[ASSIGNED TASK] Nothing but the entries, copied exactly, should appear in the response.

--- RECORDS SHOWN ---

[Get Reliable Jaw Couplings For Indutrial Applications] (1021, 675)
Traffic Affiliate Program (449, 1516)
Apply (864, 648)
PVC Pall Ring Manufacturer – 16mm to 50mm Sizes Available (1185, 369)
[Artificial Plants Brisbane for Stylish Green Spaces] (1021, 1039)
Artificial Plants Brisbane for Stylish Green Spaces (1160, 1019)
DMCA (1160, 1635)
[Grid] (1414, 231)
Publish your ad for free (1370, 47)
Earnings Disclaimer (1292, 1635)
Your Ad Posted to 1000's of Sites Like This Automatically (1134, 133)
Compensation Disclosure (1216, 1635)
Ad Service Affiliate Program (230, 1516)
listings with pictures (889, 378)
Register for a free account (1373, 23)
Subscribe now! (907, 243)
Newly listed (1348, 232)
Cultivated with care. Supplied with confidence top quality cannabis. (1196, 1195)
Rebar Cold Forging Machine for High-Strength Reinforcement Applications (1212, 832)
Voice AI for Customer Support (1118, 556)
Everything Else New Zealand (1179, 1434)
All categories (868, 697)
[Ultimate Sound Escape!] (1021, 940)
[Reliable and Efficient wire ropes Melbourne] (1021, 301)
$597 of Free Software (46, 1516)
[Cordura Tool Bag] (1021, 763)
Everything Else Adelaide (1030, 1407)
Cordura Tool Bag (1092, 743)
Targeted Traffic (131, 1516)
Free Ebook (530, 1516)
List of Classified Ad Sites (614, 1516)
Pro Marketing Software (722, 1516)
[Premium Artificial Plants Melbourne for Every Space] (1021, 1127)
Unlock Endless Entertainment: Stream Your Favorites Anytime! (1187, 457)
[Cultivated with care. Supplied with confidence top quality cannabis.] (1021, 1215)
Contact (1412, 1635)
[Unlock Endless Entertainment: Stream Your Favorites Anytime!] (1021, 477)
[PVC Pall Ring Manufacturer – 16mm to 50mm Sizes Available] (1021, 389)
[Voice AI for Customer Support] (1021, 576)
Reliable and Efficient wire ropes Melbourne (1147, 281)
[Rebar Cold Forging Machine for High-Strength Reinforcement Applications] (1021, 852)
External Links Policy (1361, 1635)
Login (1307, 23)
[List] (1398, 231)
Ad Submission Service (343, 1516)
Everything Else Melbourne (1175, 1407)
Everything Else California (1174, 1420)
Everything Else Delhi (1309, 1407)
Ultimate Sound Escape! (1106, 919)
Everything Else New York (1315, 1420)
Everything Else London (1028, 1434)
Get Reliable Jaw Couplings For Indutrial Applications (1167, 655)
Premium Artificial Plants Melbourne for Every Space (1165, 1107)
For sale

---

[EXPECTED ANSWER]
[Get Reliable Jaw Couplings For Indutrial Applications] (1021, 675)
Traffic Affiliate Program (449, 1516)
Apply (864, 648)
PVC Pall Ring Manufacturer – 16mm to 50mm Sizes Available (1185, 369)
[Artificial Plants Brisbane for Stylish Green Spaces] (1021, 1039)
Artificial Plants Brisbane for Stylish Green Spaces (1160, 1019)
DMCA (1160, 1635)
[Grid] (1414, 231)
Publish your ad for free (1370, 47)
Earnings Disclaimer (1292, 1635)
Your Ad Posted to 1000's of Sites Like This Automatically (1134, 133)
Compensation Disclosure (1216, 1635)
Ad Service Affiliate Program (230, 1516)
listings with pictures (889, 378)
Register for a free account (1373, 23)
Subscribe now! (907, 243)
Newly listed (1348, 232)
Cultivated with care. Supplied with confidence top quality cannabis. (1196, 1195)
Rebar Cold Forging Machine for High-Strength Reinforcement Applications (1212, 832)
Voice AI for Customer Support (1118, 556)
Everything Else New Zealand (1179, 1434)
All categories (868, 697)
[Ultimate Sound Escape!] (1021, 940)
[Reliable and Efficient wire ropes Melbourne] (1021, 301)
$597 of Free Software (46, 1516)
[Cordura Tool Bag] (1021, 763)
Everything Else Adelaide (1030, 1407)
Cordura Tool Bag (1092, 743)
Targeted Traffic (131, 1516)
Free Ebook (530, 1516)
List of Classified Ad Sites (614, 1516)
Pro Marketing Software (722, 1516)
[Premium Artificial Plants Melbourne for Every Space] (1021, 1127)
Unlock Endless Entertainment: Stream Your Favorites Anytime! (1187, 457)
[Cultivated with care. Supplied with confidence top quality cannabis.] (1021, 1215)
Contact (1412, 1635)
[Unlock Endless Entertainment: Stream Your Favorites Anytime!] (1021, 477)
[PVC Pall Ring Manufacturer – 16mm to 50mm Sizes Available] (1021, 389)
[Voice AI for Customer Support] (1021, 576)
Reliable and Efficient wire ropes Melbourne (1147, 281)
[Rebar Cold Forging Machine for High-Strength Reinforcement Applications] (1021, 852)
External Links Policy (1361, 1635)
Login (1307, 23)
[List] (1398, 231)
Ad Submission Service (343, 1516)
Everything Else Melbourne (1175, 1407)
Everything Else California (1174, 1420)
Everything Else Delhi (1309, 1407)
Ultimate Sound Escape! (1106, 919)
Everything Else New York (1315, 1420)
Everything Else London (1028, 1434)
Get Reliable Jaw Couplings For Indutrial Applications (1167, 655)
Premium Artificial Plants Melbourne for Every Space (1165, 1107)
For sale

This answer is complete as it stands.